Senior Programmer Analyst (Bioinformatics) Full-time NEW

Senior Programmer Analyst (Bioinformatics)

Company Name: PPD Development, L.P.

Salary: $111,100.77 per year

Location: 929 North Front Street, Wilmington, NC 28401

Summary Of Duties

Independently create, execute, maintain and validate programs used to transfer data across multiple systems, integrate data from a variety of sources and structures, generate summary data from a variety of sources, generate reports or integrate multiple databases. Independently create, execute, maintain, publish and validate visualizations used in support of Risk Based and Centralized Monitoring. As a subject matter expert or lead assist in creating tools, techniques and processes for automating Data Analytics tasks (Data integration automation, data retrieval automation, data mapping automation and automated report generation). Supervise and perform other programming tasks as necessary to support Data Analytics or other functional groups involved in Risk Based and Centralized Monitoring. Responsible for clearly documenting all work; managing assignments to meet timelines and delivering with high quality. Demonstrate a leadership level understanding of the role of the programmer in the overall process. Increase personal, peer and staff knowledge base and professional skills in areas including programming, risk-based monitoring, centralized monitoring, data science/data analytics, technology and techniques, clinical trials, and the pharmaceutical industry.
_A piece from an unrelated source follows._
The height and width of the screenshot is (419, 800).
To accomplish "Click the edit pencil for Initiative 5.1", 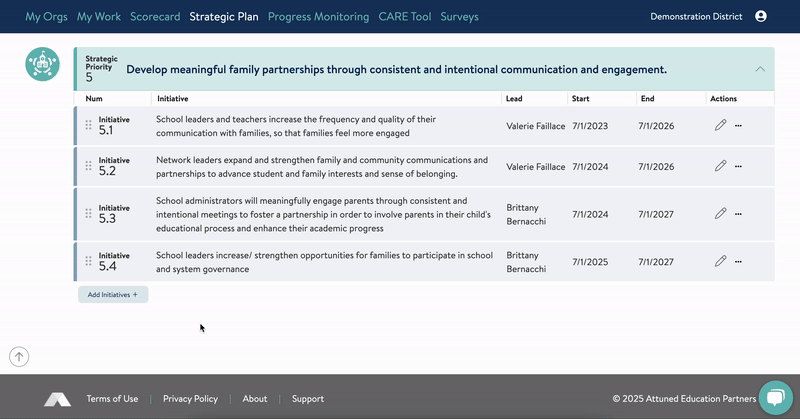I will point(720,125).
Serve as a project lead; manage assignments to meet timelines and deliver high quality work, being familiar with any relevant contractual obligations or limits. Acts as mentor and first level escalation for Associate Programmer, Programmer Analyst I, Programmer Analyst II and Sr. Programmer Analyst. Supervise, train and mentor other programmers and CDLs. Work efficiently and effectively with little direct supervision. Participate in developing SOPs and working practice documents. Work with cross-functional project team leaders and client representatives to assess and develop project goals and timelines. Duties may be performed remotely.

Qualifications

Master's degree in Industrial Engineering, Bioinformatics, Data Analytics, Computer Science or a closely related field, and three (3) years of experience as a Statistical Programmer/Analyst or related role. In the alternative, the employer will accept a Bachelor's degree in Industrial Engineering, Bioinformatics, Data Analytics, Computer Science or a closely related field, and five (5) years of experience as a Statistical Programmer/Analyst or related role. Must have three (3) years of experience with: SAS programming; Data set structures and working with complex data systems; Windows office applications; SAS Macro; and Clinical research and trials (Phases I, II, and III). Two (2) years of experience with: Quality control support. One (1) year of experience with: Project management; and FDA, CDISC, ADaM, and SDTM standards.